Ich gebe zu, dass es leicht klingt, aber vermutlich nur deswegen, weil ich mich vor ca. 3 Jahren ganz bewusst vom dualistischen Denken verabschiedet habe. Das Ganze hat aber auch einen Haken: Wenn ich ganz bewusst in die Unterschiedslosigkeit "absteige", laufe ich Gefahr zu verallgemeinern. Von daher hatte es schon Sinn, dass sich die Menschen innerhalb der Philosophiegeschichte für eine starke Differenzierung von Ideologien bis hin zu einem sehr krassen Pluralismus entschieden haben, in dem jeder quasi alles darf und alles gleichgemacht, bzw. gleich wertgeschätzt werden muss. Das ist das andere Extrem und wiederum eine Verallgemeinerung.
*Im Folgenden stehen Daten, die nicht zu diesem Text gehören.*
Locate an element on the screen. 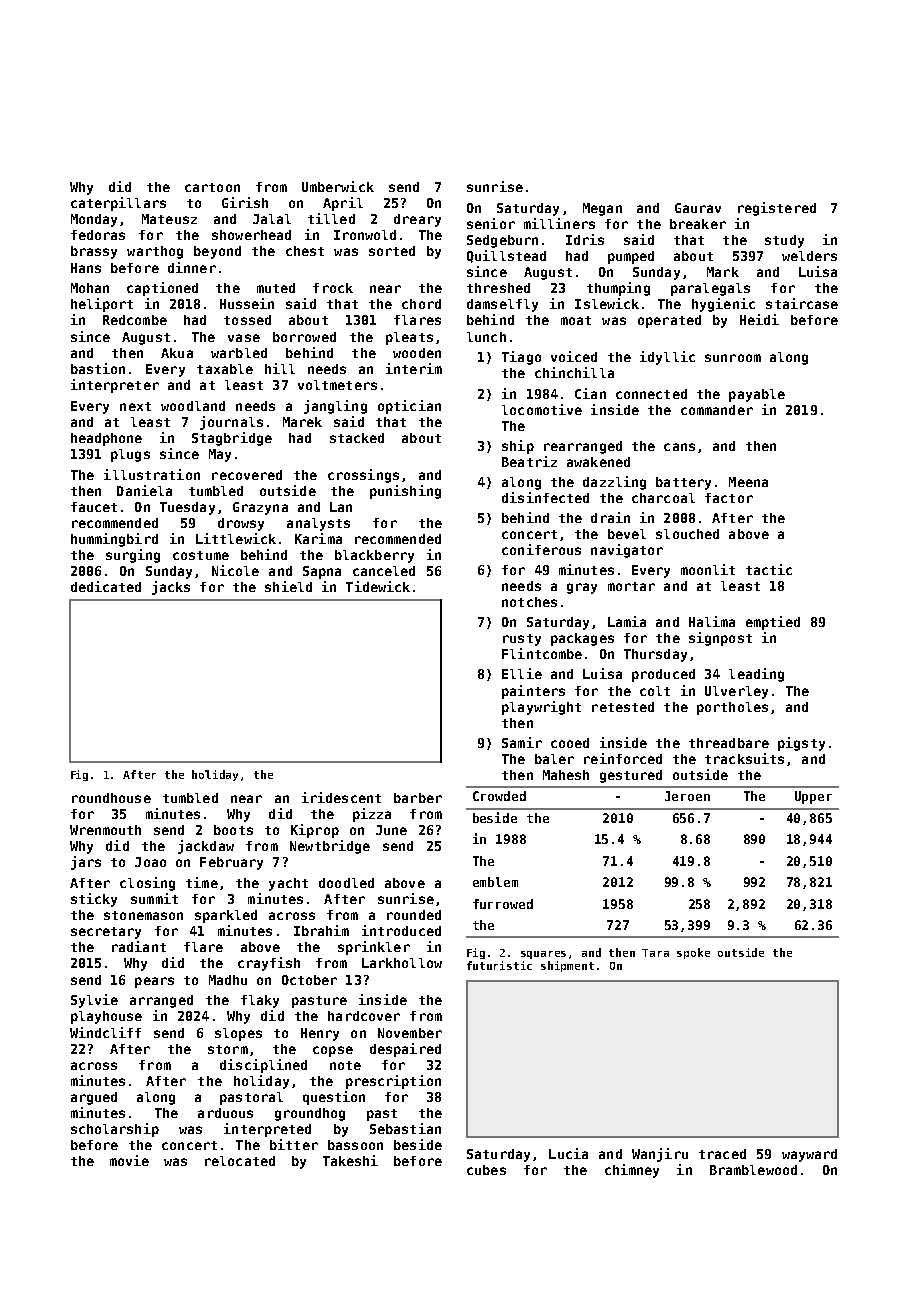 Image resolution: width=908 pixels, height=1316 pixels. paralegals is located at coordinates (710, 289).
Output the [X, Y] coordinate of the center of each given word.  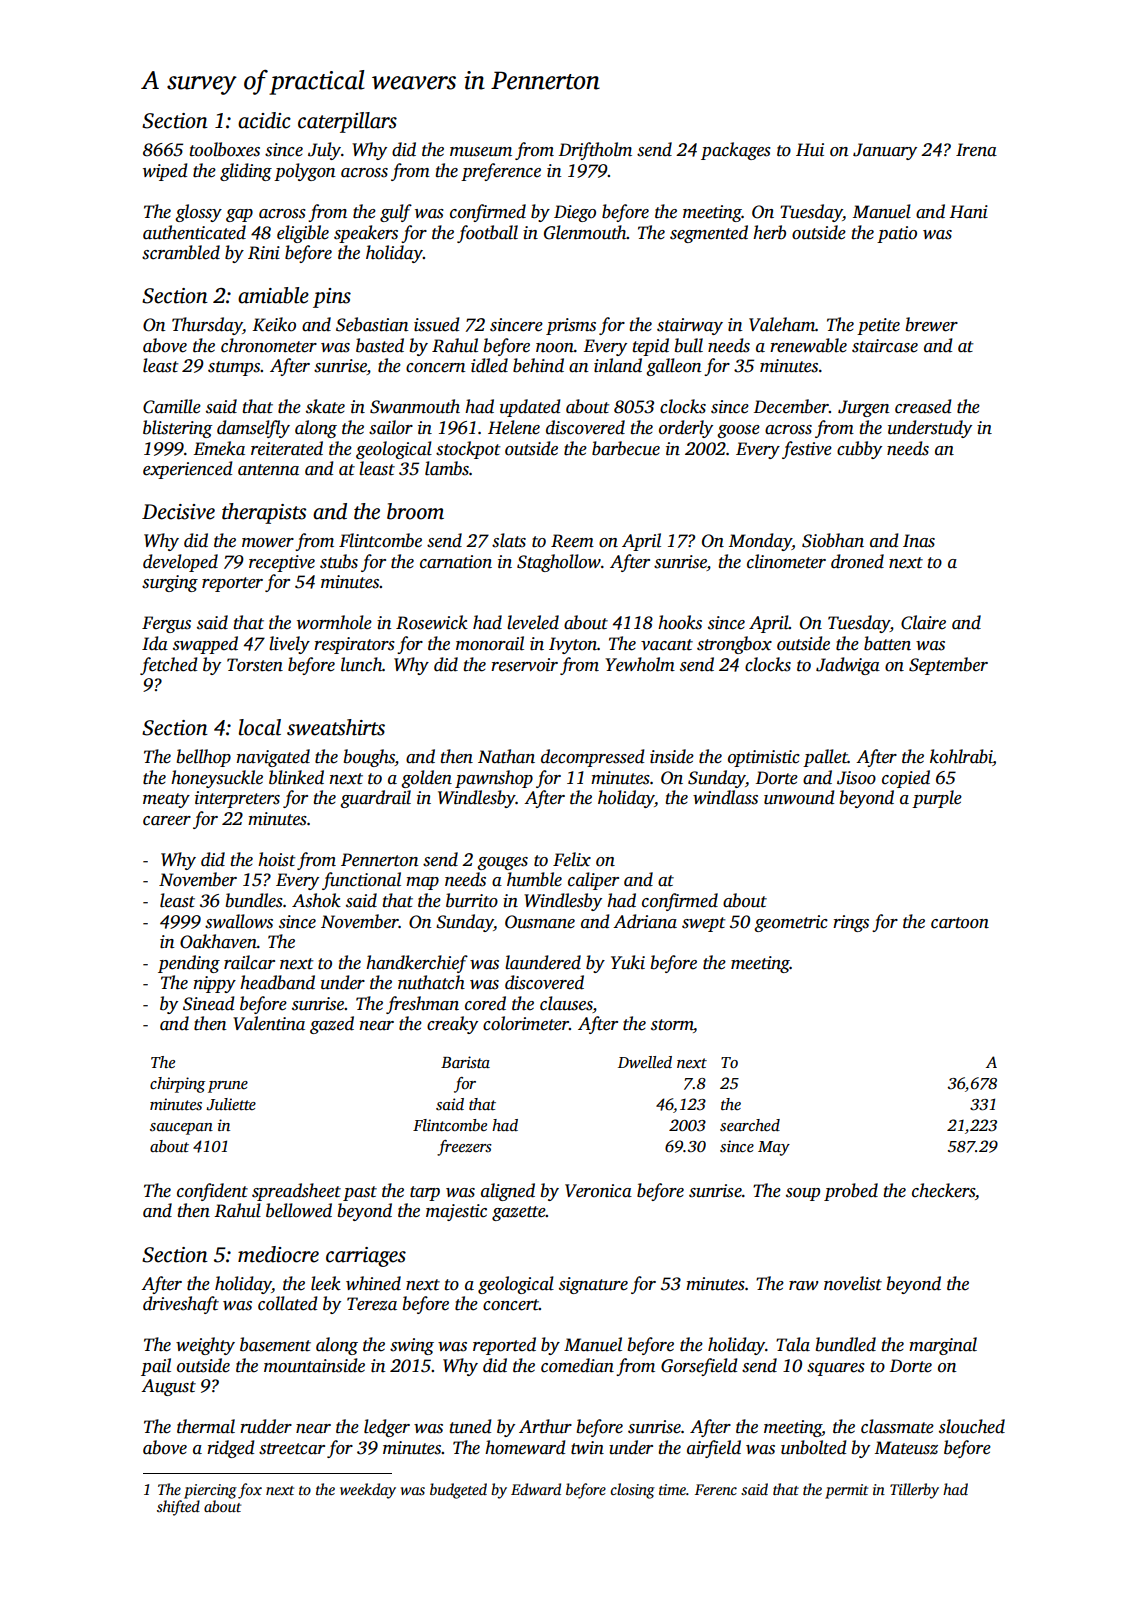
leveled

Aber eigentlich ist das Prinzip des non-dualistischen Denkens denkbar einfach: Akzeptiere die Dinge so wie sie sind (das ist kurz gefasst auch die Herangehensweise der Phänomenologie bzw. die "Vorbedingung" von Wissenschaften an sich), versuche nicht, sie, z.B. durch das Denken künstlich zu verändern bzw. etwas hineinzuinterpretieren und sei auch dann, wenn du darin Differenzierungen ausmachst, stets bereit, alte Glaubenssätze zu verwerfen (ein weiteres Grundprinzip, das auf den Konstruktivismus insbesondere der empirischen Wissenschaften aufbaut).
Auf diese Weise gehst du beiden Extremen aus dem Weg und kannst in der Mitte bleiben.
Weil man hier ja nur ein paar wenige Tage lang "resteemen" kann (komische Regel), hab ich den Beitrag mal auf Facebook geteilt.
Wow, ich bin platt, das ist das erste Mal, dass ich meine Inhalte woanders sehe. Danke dir für die Unterstützung, ich weiß das wirklich zu schätzen!